Despite reports of ‘following the events,’ and ‘ongoing investigations,’ and ‘attention to safety,’ we can’t say what – if anything – the NYSDOH is doing to help make MRI scans safer for New Yorkers. We can say, however, that Invisible Force will be doing new series on the MRI accident at Westchester Medical Center in which Michael Colombini died, as well as one on an accident at Redwood City Hospital where a nurse was trapped against an MRI scanner by an ICU bed.
Show Notes:
NY State Department of Health FOIL response
NY State Public Officer Law §87
KTVU (San Francisco) News Story on Nurse – ICU Bed MRI accident
Transcript:
“We apologize for the delay in response. Thank you for reaching out to the department. Unfortunately, we’re unable to provide information at this time due to ongoing investigations.”
“I’d like to learn more about the authority through which New York State Department of Health is conducting an investigation since your office previously indicated they don’t have jurisdiction.”
“We are still having active internal discussions on this, but I should have an answer for you next week.”
“Can you please provide me with any information you may have or an updated timeline?”
“When it was noted that the issue was under investigation, this was in reference to our internal review to provide you with an eventual response.
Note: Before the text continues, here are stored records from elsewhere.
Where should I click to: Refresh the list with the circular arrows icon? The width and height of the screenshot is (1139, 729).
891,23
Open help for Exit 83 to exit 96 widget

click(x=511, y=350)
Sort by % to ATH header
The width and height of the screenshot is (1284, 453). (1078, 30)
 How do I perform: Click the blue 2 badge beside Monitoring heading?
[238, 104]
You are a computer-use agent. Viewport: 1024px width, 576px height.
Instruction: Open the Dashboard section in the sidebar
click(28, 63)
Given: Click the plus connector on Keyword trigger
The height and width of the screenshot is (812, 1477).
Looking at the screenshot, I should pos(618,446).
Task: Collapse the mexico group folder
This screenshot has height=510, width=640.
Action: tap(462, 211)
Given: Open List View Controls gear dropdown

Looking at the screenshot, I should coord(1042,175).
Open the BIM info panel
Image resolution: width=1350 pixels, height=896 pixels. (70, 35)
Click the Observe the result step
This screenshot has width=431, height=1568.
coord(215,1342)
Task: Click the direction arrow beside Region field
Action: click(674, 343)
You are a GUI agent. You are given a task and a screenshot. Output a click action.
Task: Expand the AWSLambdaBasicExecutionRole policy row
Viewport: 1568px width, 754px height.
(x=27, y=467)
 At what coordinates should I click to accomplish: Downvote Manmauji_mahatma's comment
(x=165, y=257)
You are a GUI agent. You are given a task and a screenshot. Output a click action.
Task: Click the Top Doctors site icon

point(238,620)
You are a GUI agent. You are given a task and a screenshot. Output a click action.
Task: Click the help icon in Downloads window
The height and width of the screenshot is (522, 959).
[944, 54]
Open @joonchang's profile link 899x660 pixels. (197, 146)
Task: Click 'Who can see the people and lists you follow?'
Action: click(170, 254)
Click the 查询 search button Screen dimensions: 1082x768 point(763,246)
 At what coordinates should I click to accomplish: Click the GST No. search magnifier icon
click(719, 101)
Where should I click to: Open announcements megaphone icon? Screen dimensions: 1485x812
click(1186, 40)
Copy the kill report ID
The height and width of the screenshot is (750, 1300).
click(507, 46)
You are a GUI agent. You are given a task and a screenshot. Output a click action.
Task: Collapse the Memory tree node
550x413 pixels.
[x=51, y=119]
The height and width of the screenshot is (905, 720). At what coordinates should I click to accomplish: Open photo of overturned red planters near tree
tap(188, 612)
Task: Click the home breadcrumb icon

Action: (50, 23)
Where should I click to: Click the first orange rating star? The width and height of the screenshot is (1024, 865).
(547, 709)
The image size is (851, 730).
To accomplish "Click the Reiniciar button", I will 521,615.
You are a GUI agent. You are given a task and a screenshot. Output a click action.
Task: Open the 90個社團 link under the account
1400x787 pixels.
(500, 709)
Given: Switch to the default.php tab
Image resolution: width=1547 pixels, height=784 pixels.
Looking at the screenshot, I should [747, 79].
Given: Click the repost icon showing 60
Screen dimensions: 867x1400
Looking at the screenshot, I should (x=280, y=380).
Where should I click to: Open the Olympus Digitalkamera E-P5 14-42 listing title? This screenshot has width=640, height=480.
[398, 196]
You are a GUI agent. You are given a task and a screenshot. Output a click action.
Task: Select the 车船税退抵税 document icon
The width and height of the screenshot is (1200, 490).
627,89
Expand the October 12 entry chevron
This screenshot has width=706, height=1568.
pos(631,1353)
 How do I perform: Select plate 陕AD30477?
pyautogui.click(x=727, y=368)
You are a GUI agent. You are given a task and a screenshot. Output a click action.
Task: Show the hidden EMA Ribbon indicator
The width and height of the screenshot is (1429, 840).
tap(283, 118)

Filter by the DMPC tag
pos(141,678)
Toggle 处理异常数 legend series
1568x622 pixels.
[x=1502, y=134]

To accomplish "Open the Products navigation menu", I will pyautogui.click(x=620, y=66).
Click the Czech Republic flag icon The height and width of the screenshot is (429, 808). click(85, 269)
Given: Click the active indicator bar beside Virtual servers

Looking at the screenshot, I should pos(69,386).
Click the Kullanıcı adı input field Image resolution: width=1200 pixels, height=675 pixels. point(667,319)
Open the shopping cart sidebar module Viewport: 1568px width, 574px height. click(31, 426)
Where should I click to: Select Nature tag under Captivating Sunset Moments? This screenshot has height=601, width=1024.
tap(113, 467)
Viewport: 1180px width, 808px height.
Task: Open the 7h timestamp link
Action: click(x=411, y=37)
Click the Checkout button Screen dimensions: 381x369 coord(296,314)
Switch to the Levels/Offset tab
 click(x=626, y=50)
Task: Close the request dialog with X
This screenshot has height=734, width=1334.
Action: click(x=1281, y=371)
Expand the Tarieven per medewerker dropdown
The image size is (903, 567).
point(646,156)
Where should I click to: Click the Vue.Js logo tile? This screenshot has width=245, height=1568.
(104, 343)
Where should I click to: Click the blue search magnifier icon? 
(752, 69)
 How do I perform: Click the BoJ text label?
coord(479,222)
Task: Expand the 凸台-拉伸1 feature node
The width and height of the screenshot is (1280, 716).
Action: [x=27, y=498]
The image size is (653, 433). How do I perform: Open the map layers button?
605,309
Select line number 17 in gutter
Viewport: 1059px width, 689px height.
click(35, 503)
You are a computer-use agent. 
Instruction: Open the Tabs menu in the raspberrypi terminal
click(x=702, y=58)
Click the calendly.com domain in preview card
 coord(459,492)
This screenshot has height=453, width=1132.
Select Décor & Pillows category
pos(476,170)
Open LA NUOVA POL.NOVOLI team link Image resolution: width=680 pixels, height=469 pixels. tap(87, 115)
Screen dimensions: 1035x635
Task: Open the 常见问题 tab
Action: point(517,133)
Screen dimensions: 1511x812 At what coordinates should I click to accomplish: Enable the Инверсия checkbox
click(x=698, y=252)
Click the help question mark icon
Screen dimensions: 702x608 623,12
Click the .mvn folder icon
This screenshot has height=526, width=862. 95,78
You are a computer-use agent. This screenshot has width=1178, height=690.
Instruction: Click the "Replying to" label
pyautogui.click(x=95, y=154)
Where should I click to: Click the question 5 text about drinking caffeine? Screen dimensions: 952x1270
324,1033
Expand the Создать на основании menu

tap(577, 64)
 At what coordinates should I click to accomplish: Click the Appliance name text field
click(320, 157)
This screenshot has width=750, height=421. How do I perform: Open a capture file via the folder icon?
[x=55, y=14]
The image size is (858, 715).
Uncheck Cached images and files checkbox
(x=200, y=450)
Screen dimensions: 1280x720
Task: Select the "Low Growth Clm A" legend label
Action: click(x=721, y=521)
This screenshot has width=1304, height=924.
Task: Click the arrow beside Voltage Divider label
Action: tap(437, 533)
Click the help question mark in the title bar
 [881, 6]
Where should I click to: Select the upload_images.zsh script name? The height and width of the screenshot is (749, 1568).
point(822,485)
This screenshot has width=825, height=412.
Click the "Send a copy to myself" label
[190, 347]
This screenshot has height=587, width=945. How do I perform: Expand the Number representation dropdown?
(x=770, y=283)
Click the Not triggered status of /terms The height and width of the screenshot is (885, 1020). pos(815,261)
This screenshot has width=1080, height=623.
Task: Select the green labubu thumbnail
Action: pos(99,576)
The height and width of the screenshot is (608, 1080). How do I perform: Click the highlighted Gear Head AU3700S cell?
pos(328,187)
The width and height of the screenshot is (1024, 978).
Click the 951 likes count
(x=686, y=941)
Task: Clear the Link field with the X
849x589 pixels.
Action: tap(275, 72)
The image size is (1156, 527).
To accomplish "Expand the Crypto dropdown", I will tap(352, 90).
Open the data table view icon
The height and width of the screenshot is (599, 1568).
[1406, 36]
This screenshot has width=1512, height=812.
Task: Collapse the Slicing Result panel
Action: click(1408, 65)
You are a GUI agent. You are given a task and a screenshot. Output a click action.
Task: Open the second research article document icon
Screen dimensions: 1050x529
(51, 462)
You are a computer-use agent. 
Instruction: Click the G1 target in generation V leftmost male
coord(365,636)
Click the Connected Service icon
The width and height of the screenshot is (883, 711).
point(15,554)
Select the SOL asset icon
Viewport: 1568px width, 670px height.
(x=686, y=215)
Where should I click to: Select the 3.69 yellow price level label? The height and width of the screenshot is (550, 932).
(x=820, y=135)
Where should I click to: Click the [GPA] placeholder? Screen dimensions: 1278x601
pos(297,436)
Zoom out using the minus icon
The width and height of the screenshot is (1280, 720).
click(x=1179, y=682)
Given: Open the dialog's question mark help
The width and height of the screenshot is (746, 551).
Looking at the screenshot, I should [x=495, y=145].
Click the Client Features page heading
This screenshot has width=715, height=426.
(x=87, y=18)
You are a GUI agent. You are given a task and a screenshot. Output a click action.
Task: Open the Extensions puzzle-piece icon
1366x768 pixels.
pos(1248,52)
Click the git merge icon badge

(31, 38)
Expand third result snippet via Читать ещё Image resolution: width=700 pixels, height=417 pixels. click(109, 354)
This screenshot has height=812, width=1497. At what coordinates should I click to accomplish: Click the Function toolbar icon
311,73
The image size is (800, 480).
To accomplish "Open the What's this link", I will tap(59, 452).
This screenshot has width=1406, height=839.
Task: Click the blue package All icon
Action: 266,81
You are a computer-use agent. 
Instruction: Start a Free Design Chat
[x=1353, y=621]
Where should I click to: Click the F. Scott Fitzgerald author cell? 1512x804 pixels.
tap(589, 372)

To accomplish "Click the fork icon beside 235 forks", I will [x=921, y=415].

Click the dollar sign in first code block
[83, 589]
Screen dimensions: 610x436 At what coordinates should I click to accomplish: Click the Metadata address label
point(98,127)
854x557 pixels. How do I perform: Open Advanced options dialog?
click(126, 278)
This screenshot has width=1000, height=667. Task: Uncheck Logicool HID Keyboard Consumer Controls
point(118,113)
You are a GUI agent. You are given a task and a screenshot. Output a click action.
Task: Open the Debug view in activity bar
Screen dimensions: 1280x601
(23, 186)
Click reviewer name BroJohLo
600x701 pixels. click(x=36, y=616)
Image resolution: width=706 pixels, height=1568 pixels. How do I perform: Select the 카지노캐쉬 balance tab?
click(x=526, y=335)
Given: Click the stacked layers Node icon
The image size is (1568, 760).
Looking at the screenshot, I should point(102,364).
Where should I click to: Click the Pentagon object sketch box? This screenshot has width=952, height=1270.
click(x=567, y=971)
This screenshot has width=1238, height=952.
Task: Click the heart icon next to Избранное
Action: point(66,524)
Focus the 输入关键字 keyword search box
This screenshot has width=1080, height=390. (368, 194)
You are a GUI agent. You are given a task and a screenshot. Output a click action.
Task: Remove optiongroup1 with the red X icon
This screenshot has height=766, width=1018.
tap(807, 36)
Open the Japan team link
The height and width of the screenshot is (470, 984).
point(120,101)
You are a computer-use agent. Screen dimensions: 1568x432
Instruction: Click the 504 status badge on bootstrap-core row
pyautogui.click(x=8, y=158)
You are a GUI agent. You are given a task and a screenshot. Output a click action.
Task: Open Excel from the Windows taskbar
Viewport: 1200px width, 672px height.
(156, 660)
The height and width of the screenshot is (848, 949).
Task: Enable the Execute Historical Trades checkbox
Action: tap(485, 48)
This was not an official investigation.”
Hello, and welcome to the final episode in the first series of the Invisible Force podcast. This podcast series is built around exploring MRI incidents and accidents that often get described incorrectly in local news or in online stories as freak accidents.
This entire first series, which we’re now wrapping up, at least for the time being, this has been dedicated to an accident you’ve heard about in the news. A man who died in an MRI accident out on Long Island, New York, almost a year ago in July of 2025. In this accident, Mr. Keith McAllister died after he got pulled into an MRI scanner by a 20-pound chain around his neck. This happened at Nassau Open MRI.
But before we pick up our story from the prior episodes, this is a great time to reintroduce you to the co-hosts for our podcast.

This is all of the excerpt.